I chose that particular phrasing because the very essence of the "corporate card" almost seems to be fishing for just another Christmas present. In the current economic times I shudder to think how many people receive these cards who barely have the resources to give gifts to their immediate families.
Under most circumstances, those who traffic in these marketing ploys disguised as Christmas cards would deserve one massive joint Chutzpah of the Week award. However, since I am always on the lookout for chutzpah with a positive connotation, I am pleased to discover a retaliatory effort more worthy of the Award. It turns out that the municipal government of Barcelona plays that same game with marketing-oriented Christmas cards, the only difference being in the punch line:
We hope you will continue to vote to keep us in office taking care of your beautiful city.
Unfortunately, Raval, the central district of Barcelona is not so beautiful these days; so the residents came up with a good way to throw this propaganda back in the faces of those purveying it. Here is the basic story as it appeared this morning on the BBC News Web site:
Raval has been getting ready for Christmas.
Festive lights twinkle above the narrow, cobbled streets. Strings of tinsel festoon the tapas bars. And the residents and traders of this central district of Barcelona have been preparing to send traditional "season's greetings" to the city authorities.
But there is no sign of Santa or fluffy snowmen on their Christmas cards this year.
"Here are some people using the street as a toilet," says Alexia, pulling one of the cards from a pile scattered over the counter at the family shoe shop.
"Here they are taking drugs," she continues, as her youngest daughter tugs at her skirt to go home.
"And here, people are having sex in the street."
The photo of a prostitute and her client, mid-act and mid-street, leaves very little to the imagination.
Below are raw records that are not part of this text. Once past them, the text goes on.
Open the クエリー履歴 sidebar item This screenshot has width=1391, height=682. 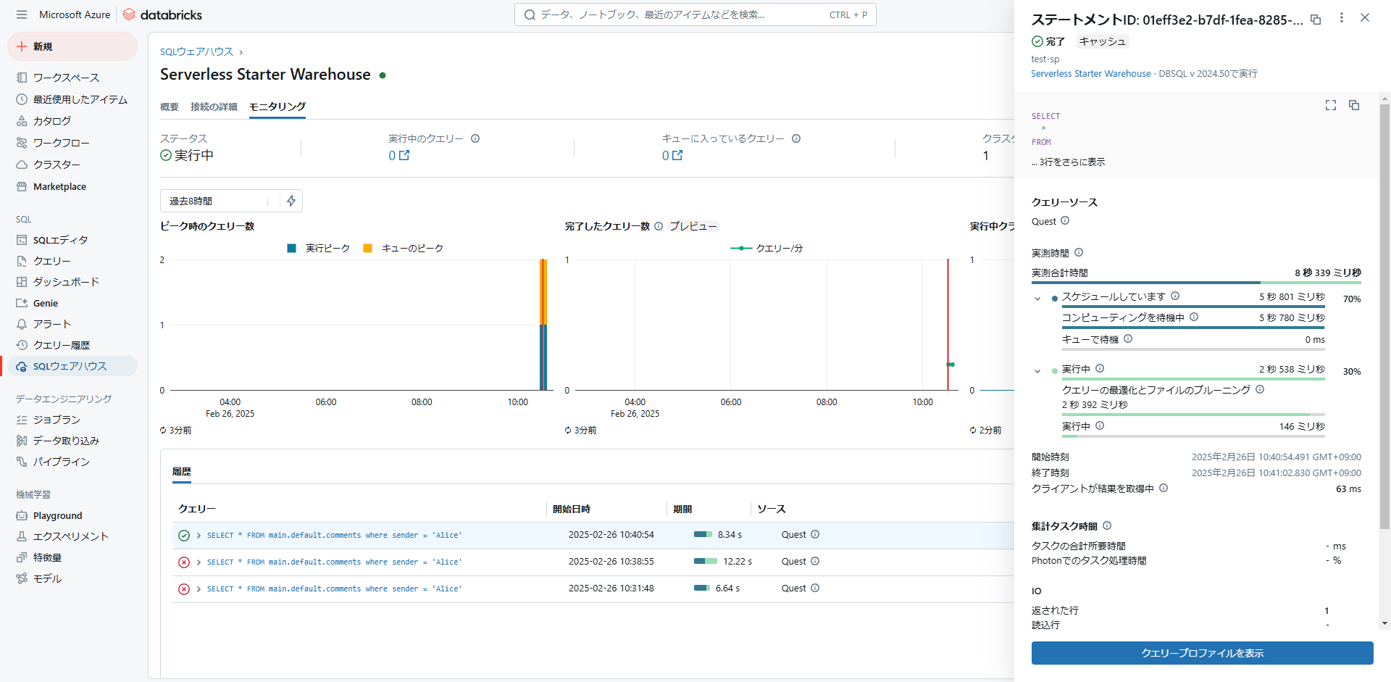coord(62,345)
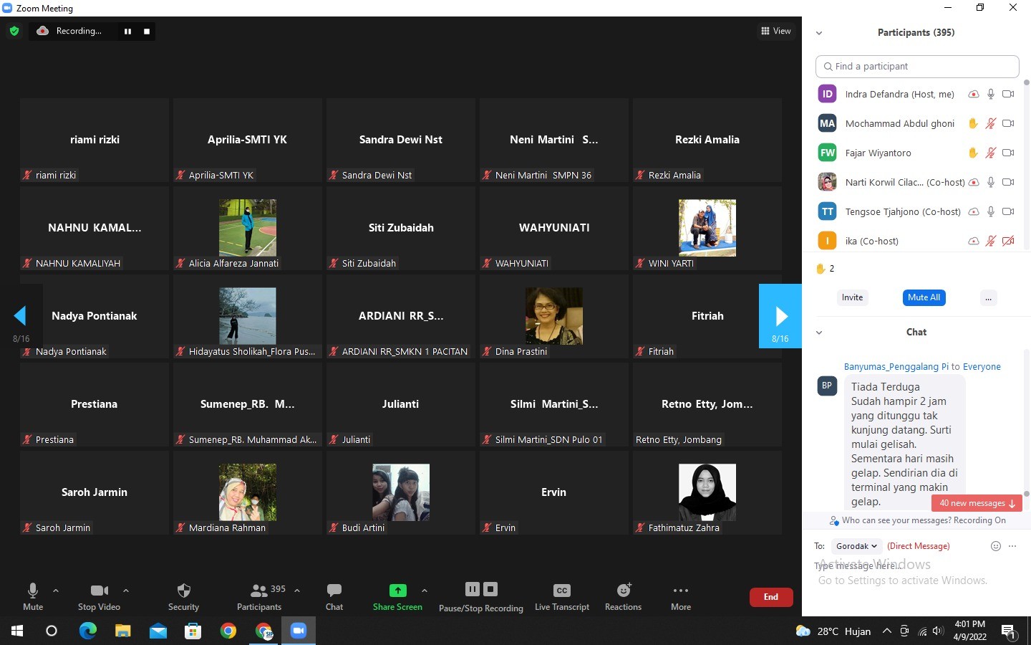Toggle Stop Video camera button
Screen dimensions: 1031x645
pyautogui.click(x=99, y=591)
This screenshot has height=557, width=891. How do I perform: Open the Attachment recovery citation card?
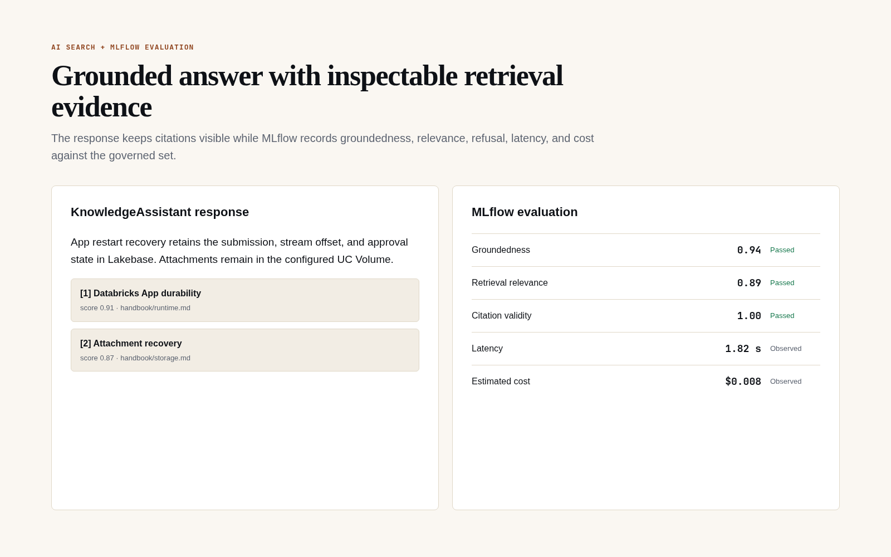click(245, 350)
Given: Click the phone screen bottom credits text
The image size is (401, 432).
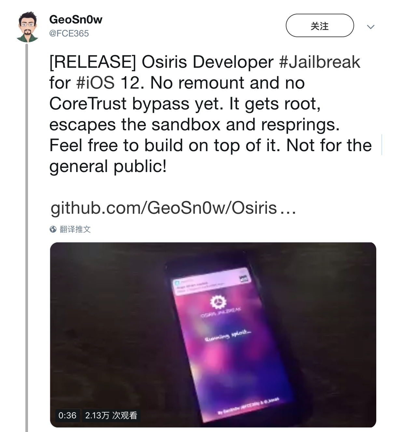Looking at the screenshot, I should tap(248, 406).
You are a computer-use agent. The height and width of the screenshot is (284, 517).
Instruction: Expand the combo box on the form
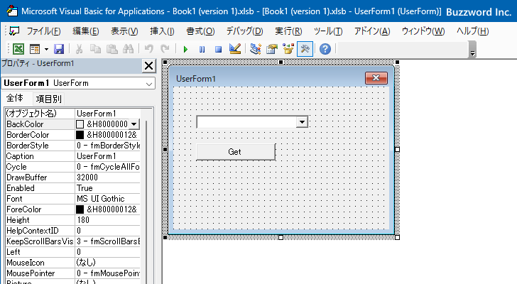click(302, 122)
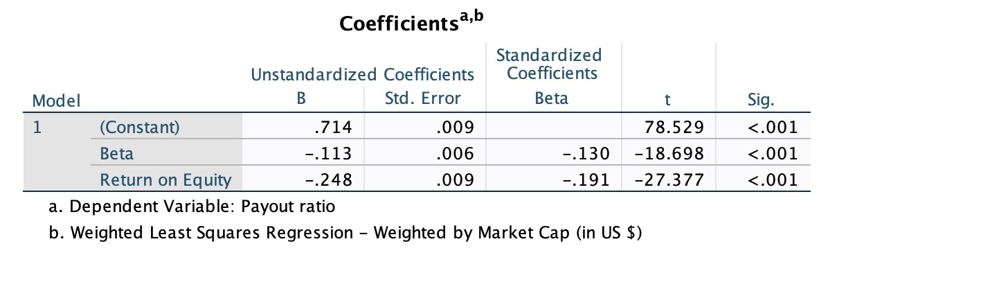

It is the most graphic of a series of snapshots of daily life in Raval caught on camera by the residents. The message on the back reads "Happy Christmas!"
"We're sending them to the mayor so he can hang the pictures by his Christmas tree," Alexia's husband Luis explains.
Apparently, Raval residents have been trying to go through the usual channels for some time when it comes to cleaning up the neighborhood; and the municipal government has been unresponsive, which is basically what we have come to expect of any municipal government for a large city. So, as BBC reporter Sarah Rainsford put it, they are now resorting to "shock tactics." Such tactics require not only strong resolve but also the chutzpah to translate that resolve into action, and there is certainly no questioning the chutzpah of the action taken by the Raval residents. The musician in me would prefer to write about the celebration of Catalonian spirit in the Sardanes de Concert that Pablo Casals recorded back in 1955; but it seems more appropriate to present the Chutzpah of the Week award to a tightly-knit community of Catalans who just want to recover the dignity of their neighborhood.